--- start Provided material ---
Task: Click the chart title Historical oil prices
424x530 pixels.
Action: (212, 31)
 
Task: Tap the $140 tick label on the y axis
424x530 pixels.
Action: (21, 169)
--- end Provided material ---
Task statement
Extract every line of the material above and reproduce each one verbatim, in its original order.

Solved exercise
Task: Click the chart title Historical oil prices
424x530 pixels.
Action: (212, 31)
 
Task: Tap the $140 tick label on the y axis
424x530 pixels.
Action: (21, 169)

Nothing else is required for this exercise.